Greg Landau is an American, San Francisco-based record and video producer, and an instructor of music and Latin American Studies focused on the social movements that produced revolutionary music and art.

He has produced eight Grammy nominated records and has produced over 80 CDs and numerous film scores including serving as Music Supervisor of the film La Mission. He produced the album "Songs from La Mission".

==Early life==
Landau's parents are poet Nina Serrano and filmmaker Saul Landau. He was born in Madison, Wisconsin and grew up in San Francisco's Mission District. He co-founded Round Whirled Records with Camilo Landau and Round World Media along with his sister Valerie Landau. He worked with his father and Haskell Wexler on many documentary films in Latin America and the Caribbean.

==Music career==
During the 1980s, Landau toured internationally as a guitarist and tresero with the Nicaraguan Nueva Canción group, Luis Enrique Mejia Godoy and Mancotal, and shared stages with Silvio Rodríguez, Pablo Milanés, Mercedes Sosa, Chico Buarque, Amparo Ochoa and Nicomedes Santa Cruz in music festivals and concerts across Latin America and Europe. He lived and worked in Nicaragua in the 1980s before returning to the US in 1991.

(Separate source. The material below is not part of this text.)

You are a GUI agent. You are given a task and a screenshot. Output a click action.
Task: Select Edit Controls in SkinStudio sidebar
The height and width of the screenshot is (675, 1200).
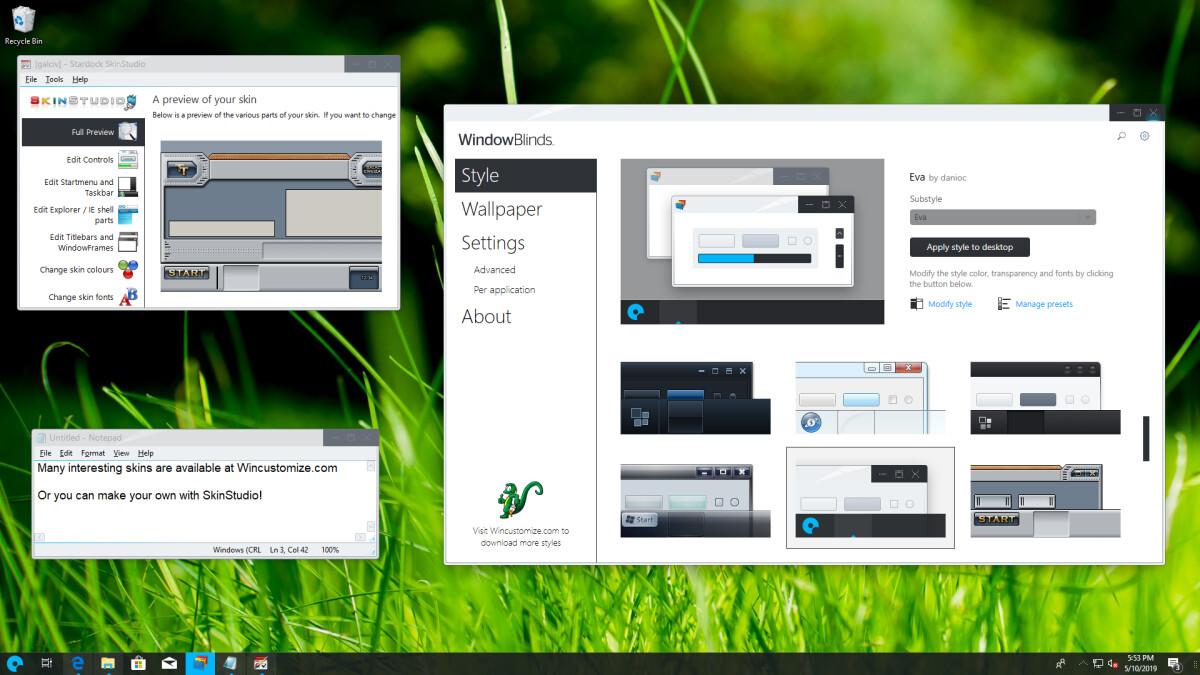pyautogui.click(x=82, y=158)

According to Alt.Latino host Felix Contreras, "[Greg Landau] is a very important figure in the Rock en Espanol movement in San Francisco in the early nineties. He produced a lot of pioneering music in the nineties and the earliest days of Rock en Espanol in California."

===Media production===
Landau has produced work with PBS, Disney, Sony, Warner Bros., CNN, LucasFilm, Six Degrees Records, McDonald's and StarMedia. As Executive Producer at Starmedia, he has produced videos with Christina Aguilera, Carlos Santana, Los Lobos, and Sub-Comandante Marcos. He co-founded Round World Music with Robert Leaver, who owned an eclectic music store in San Francisco. .

He has produced eight Grammy-nominated albums: Carlos "Patato" Valdes's Ritmo y Candela and Ritmo y Candela II in 1996 and 1998, and Peru Blue with Pamela Rodriguez in 2006.

He has worked with artists including Buena Vista Social Club's Juan de Marcos Gonzalez, Susana Baca, Bobi Cespedes, Dr Loco, Pete Seeger, Omar Sosa, John Santos, Pancho Quinto, Quetzal, Carne Cruda, Los Mocosos, Maldita Vecindad, poet Piri Thomas, and David Byrne's record label Luaka Bop. Landau, Babatunde Lea, and John Greenham composed and produced "The African Diaspora Suite" in 2005 for a permanent installation in the newly built Museum of the African Diaspora in San Francisco.

He composed and produced the film score for Haskell Wexler's 2006 documentary film, Who Needs Sleepand Peter and Benjamin Bratt's "La Mission", which debuted at the Sundance Film Festival. He produced Salve a Bahia then Gente! for the Brazilian group SambaDa in 2009, who say he made their work “more fun, more work, more intense.” He also produced work for Mexican singer and songwriter Arturo Ortega. His most recent work was producing an album called Mondongo (Sept. 30, 2015) with La Cuneta, and previously a CD with Mexican rockers Maldita Vecindad, titled Circular Colectivo, that debuted with a splash in Mexico In 2011 he produced the CD, Calma, for Cuban pianist Omar Sosa, that was nominated for the Latin Grammys in the Instrumental Music Category.

He served as music supervisor for the HBO documentary "Mariela Castro's March: Cuba's LGBT Revolution" directed by Jon Alpert.

==Teaching==
Landau received a doctorate in Communication from the University of California, San Diego. He teaches at the University of California, Santa Cruz and City College of San Francisco, and he researches the role of music in contemporary societies.